> What this task involves: Using the records provided below, locate and copy each line that contains the word "icon".

◇ ◇ ◇ ◇

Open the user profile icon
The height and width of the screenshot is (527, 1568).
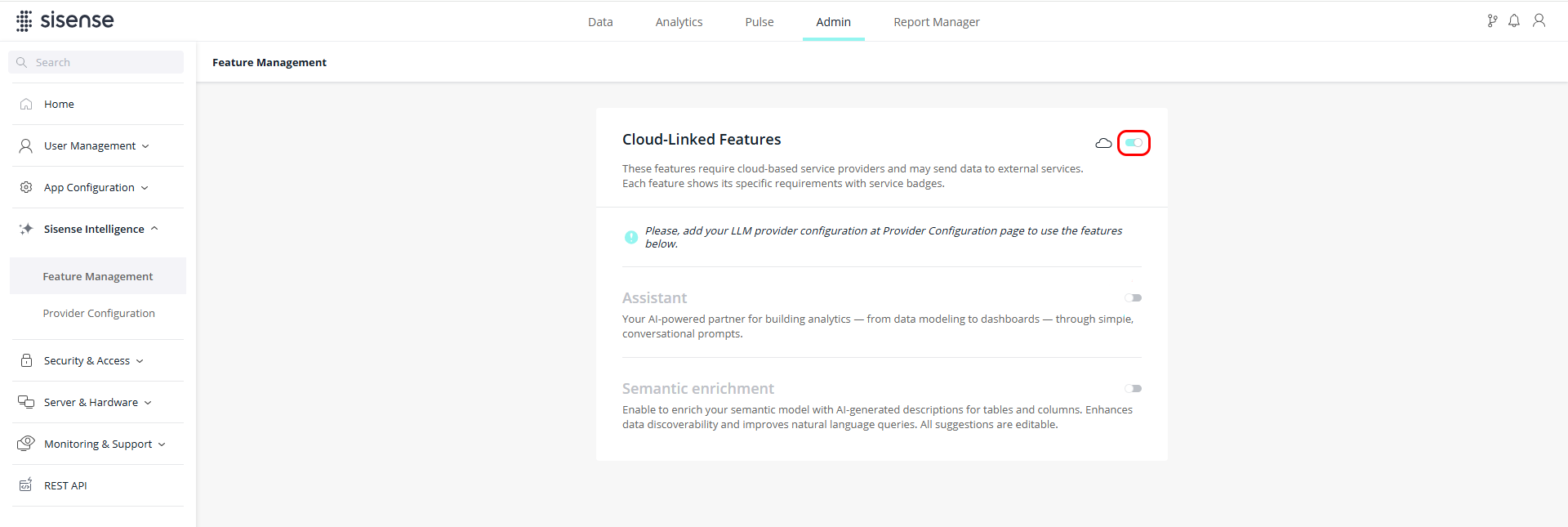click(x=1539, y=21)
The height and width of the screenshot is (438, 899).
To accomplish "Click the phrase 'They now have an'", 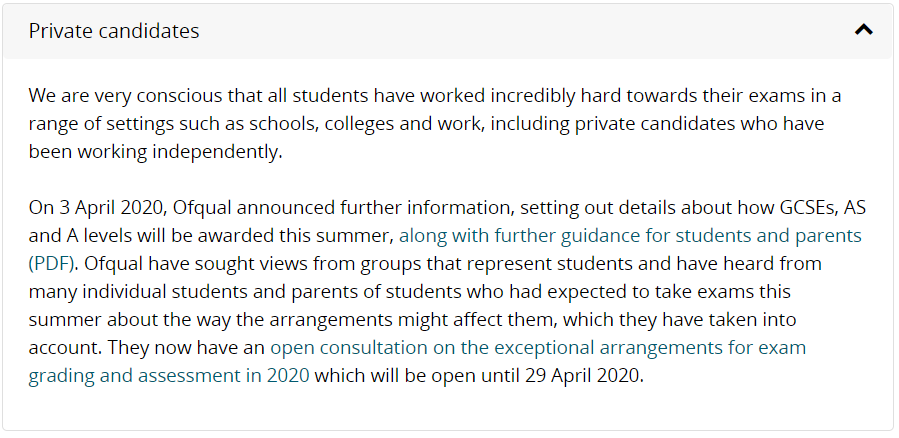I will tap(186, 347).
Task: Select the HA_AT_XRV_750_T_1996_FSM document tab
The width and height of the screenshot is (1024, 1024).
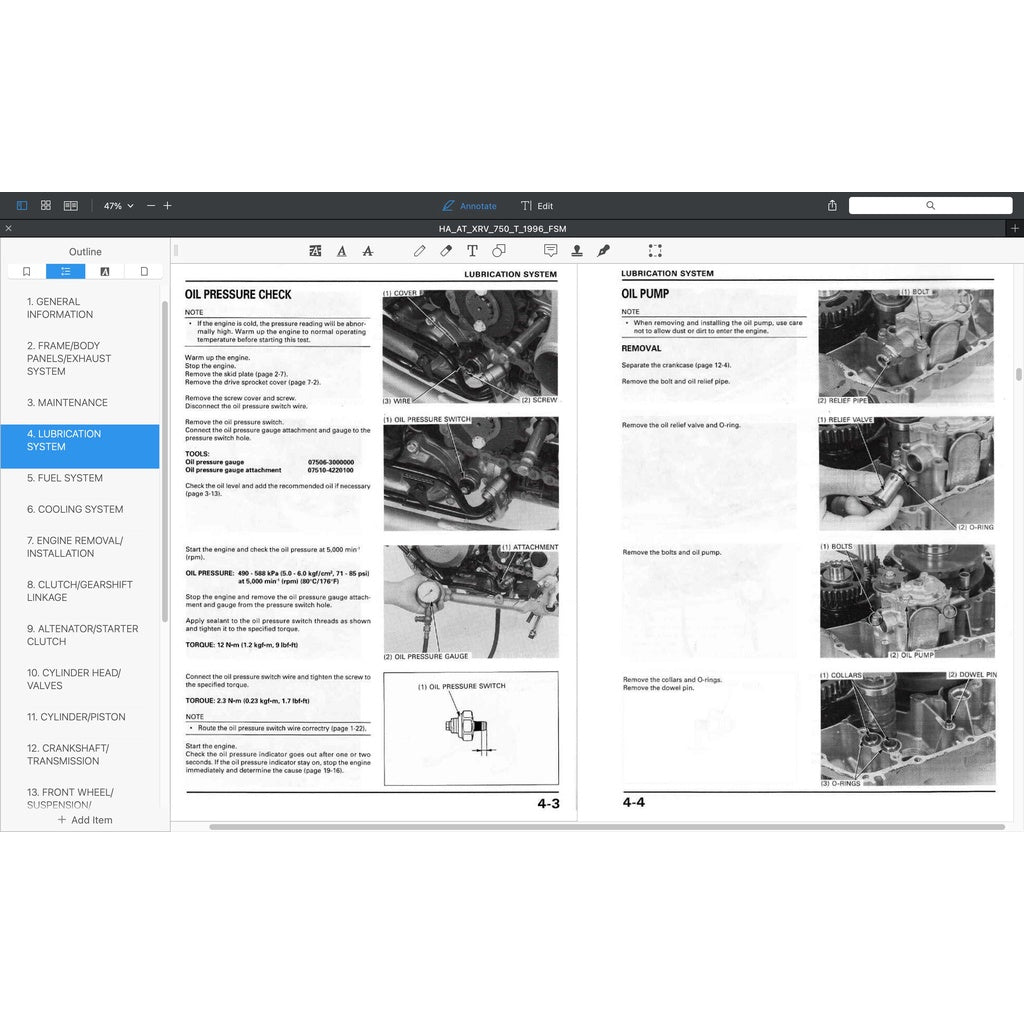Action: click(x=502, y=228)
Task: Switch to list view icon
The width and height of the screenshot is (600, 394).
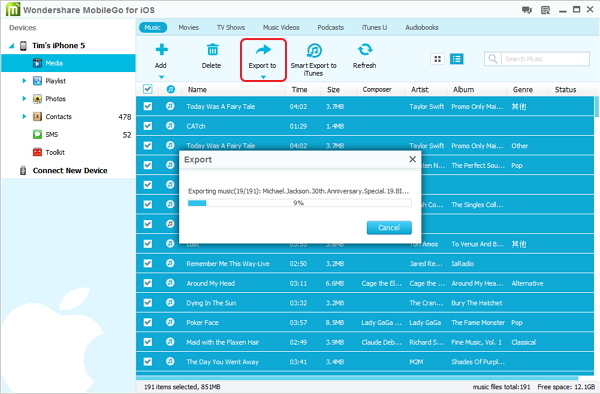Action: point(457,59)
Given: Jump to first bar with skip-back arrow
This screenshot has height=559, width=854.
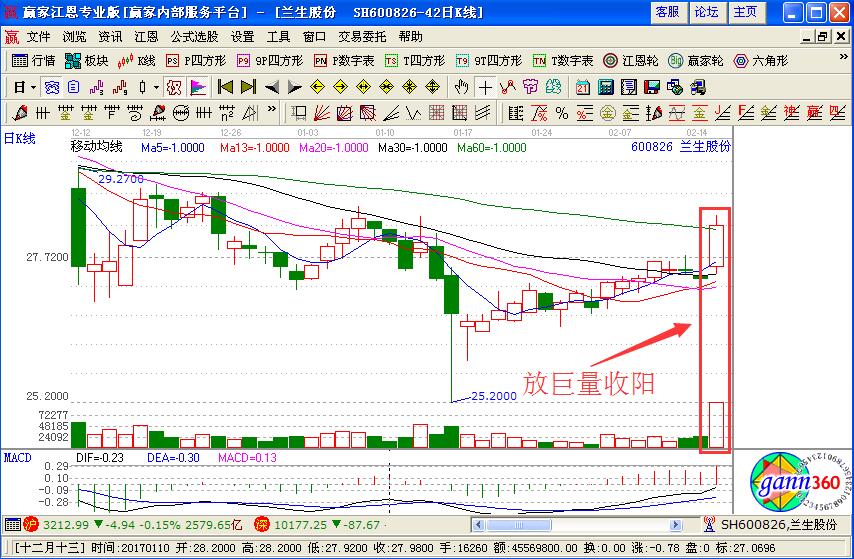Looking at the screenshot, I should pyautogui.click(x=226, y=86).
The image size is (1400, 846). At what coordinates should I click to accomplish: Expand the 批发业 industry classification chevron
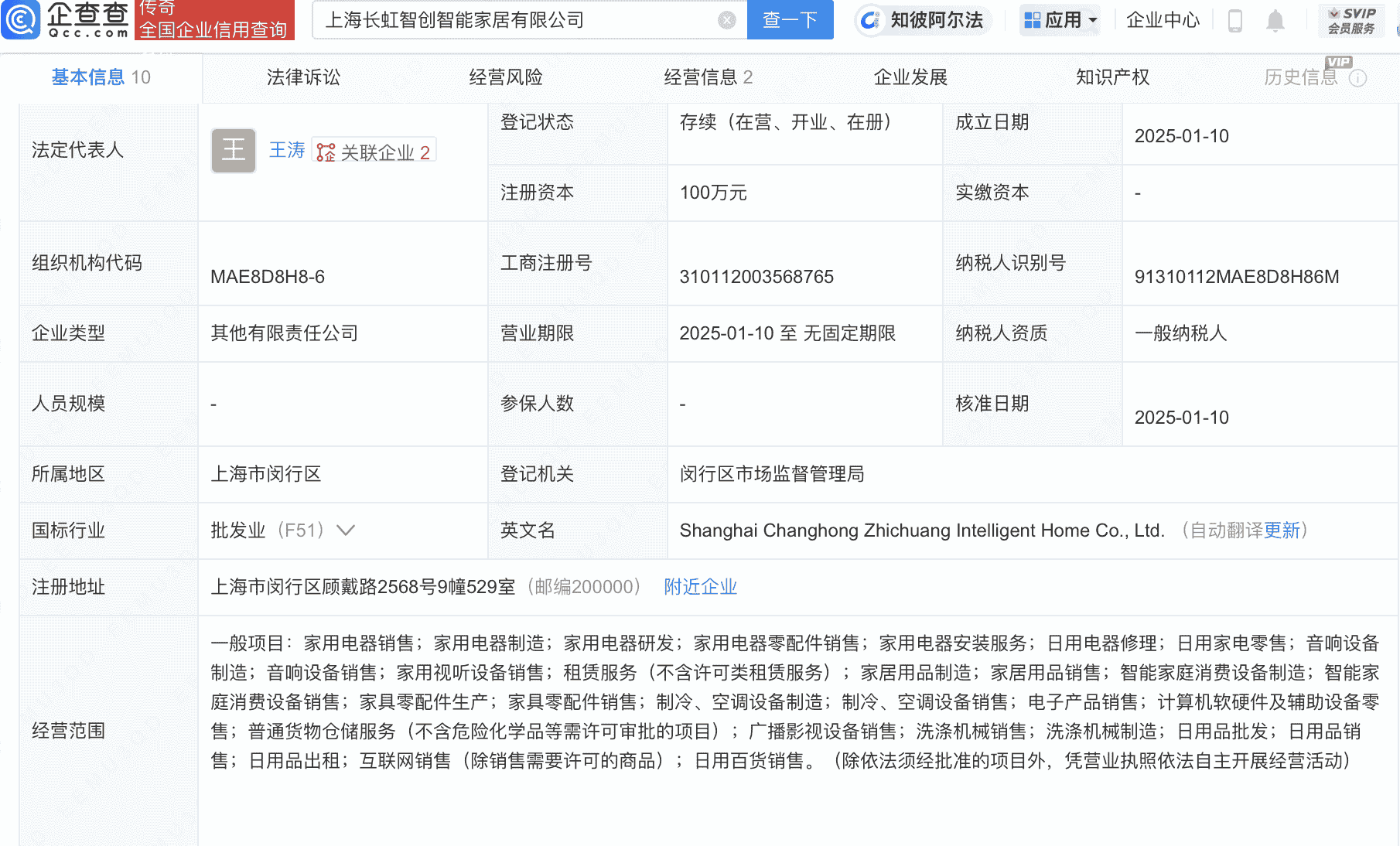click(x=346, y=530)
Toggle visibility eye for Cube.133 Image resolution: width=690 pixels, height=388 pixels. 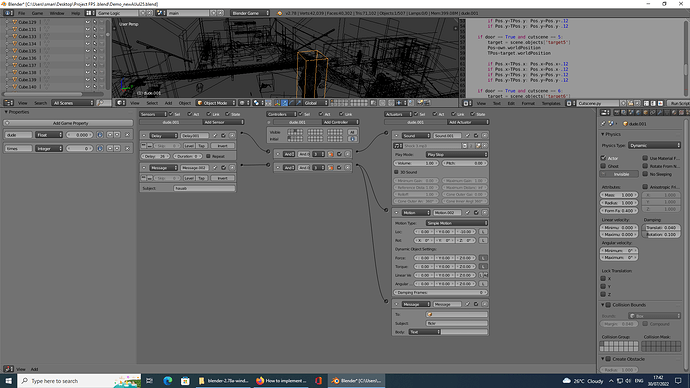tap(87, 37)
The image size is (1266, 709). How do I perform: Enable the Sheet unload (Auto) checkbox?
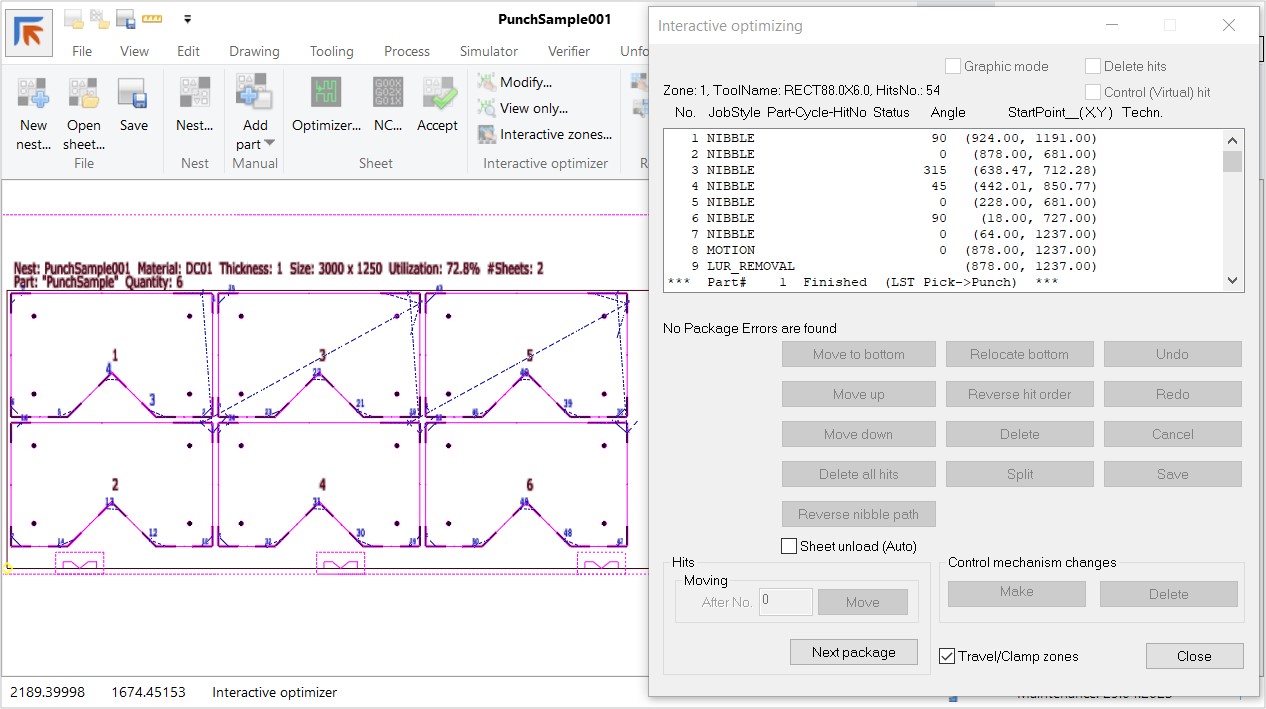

◇ ◇ ◇ ◇

> Result below:
Open the user profile icon
Task: Switch to list view icon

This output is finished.